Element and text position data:
########

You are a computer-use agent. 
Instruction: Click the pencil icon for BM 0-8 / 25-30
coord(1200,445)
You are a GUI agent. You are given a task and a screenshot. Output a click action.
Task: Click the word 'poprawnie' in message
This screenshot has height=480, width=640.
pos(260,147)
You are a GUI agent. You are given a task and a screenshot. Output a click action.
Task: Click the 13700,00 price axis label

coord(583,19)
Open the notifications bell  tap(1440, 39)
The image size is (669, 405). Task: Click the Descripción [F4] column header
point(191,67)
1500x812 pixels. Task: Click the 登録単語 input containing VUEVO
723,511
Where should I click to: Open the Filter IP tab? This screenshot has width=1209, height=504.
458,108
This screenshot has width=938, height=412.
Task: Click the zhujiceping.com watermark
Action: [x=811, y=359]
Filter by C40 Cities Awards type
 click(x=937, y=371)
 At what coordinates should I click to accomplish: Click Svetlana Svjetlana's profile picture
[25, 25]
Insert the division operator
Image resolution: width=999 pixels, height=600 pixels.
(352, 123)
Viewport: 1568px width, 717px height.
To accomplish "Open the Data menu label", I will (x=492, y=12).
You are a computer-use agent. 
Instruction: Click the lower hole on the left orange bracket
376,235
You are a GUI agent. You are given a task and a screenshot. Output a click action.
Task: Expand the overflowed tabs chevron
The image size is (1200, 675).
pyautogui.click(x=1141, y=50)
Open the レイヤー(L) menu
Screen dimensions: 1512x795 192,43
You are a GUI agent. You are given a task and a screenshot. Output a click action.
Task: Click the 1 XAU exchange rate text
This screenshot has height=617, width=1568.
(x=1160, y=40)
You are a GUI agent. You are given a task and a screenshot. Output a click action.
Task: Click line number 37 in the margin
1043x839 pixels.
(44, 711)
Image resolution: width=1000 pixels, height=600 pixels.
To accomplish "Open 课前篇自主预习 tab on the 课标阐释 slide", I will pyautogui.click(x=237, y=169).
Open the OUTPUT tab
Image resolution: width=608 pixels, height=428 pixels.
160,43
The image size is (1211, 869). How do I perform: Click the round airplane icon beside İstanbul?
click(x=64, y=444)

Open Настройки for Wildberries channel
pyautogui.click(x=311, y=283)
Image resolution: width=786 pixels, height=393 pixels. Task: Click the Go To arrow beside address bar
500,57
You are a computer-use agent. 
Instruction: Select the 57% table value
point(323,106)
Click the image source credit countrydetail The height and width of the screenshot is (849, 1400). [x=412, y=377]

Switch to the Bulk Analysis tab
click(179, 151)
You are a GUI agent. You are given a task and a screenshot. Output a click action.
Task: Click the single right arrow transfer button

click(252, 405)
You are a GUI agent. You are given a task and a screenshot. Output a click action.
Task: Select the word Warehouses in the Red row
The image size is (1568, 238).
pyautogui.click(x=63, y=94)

########

TASK STATEMENT:
Rewrite the data above so that each occurrence of "computer-use agent" reads "desktop automation agent", keeping everything else the same.

CORRECT RESULT:
You are a desktop automation agent. 
Instruction: Click the pencil icon for BM 0-8 / 25-30
coord(1200,445)
You are a GUI agent. You are given a task and a screenshot. Output a click action.
Task: Click the word 'poprawnie' in message
This screenshot has height=480, width=640.
pos(260,147)
You are a GUI agent. You are given a task and a screenshot. Output a click action.
Task: Click the 13700,00 price axis label

coord(583,19)
Open the notifications bell  tap(1440, 39)
The image size is (669, 405). Task: Click the Descripción [F4] column header
point(191,67)
1500x812 pixels. Task: Click the 登録単語 input containing VUEVO
723,511
Where should I click to: Open the Filter IP tab? This screenshot has width=1209, height=504.
458,108
This screenshot has width=938, height=412.
Task: Click the zhujiceping.com watermark
Action: [x=811, y=359]
Filter by C40 Cities Awards type
 click(x=937, y=371)
 At what coordinates should I click to accomplish: Click Svetlana Svjetlana's profile picture
[25, 25]
Insert the division operator
Image resolution: width=999 pixels, height=600 pixels.
(352, 123)
Viewport: 1568px width, 717px height.
To accomplish "Open the Data menu label", I will (x=492, y=12).
You are a desktop automation agent. 
Instruction: Click the lower hole on the left orange bracket
376,235
You are a GUI agent. You are given a task and a screenshot. Output a click action.
Task: Expand the overflowed tabs chevron
The image size is (1200, 675).
pyautogui.click(x=1141, y=50)
Open the レイヤー(L) menu
Screen dimensions: 1512x795 192,43
You are a GUI agent. You are given a task and a screenshot. Output a click action.
Task: Click the 1 XAU exchange rate text
This screenshot has height=617, width=1568.
(x=1160, y=40)
You are a GUI agent. You are given a task and a screenshot. Output a click action.
Task: Click line number 37 in the margin
1043x839 pixels.
(44, 711)
Image resolution: width=1000 pixels, height=600 pixels.
To accomplish "Open 课前篇自主预习 tab on the 课标阐释 slide", I will pyautogui.click(x=237, y=169).
Open the OUTPUT tab
Image resolution: width=608 pixels, height=428 pixels.
160,43
The image size is (1211, 869). How do I perform: Click the round airplane icon beside İstanbul?
click(x=64, y=444)

Open Настройки for Wildberries channel
pyautogui.click(x=311, y=283)
Image resolution: width=786 pixels, height=393 pixels. Task: Click the Go To arrow beside address bar
500,57
You are a desktop automation agent. 
Instruction: Select the 57% table value
point(323,106)
Click the image source credit countrydetail The height and width of the screenshot is (849, 1400). [x=412, y=377]

Switch to the Bulk Analysis tab
click(179, 151)
You are a GUI agent. You are given a task and a screenshot. Output a click action.
Task: Click the single right arrow transfer button

click(252, 405)
You are a GUI agent. You are given a task and a screenshot. Output a click action.
Task: Select the word Warehouses in the Red row
The image size is (1568, 238).
pyautogui.click(x=63, y=94)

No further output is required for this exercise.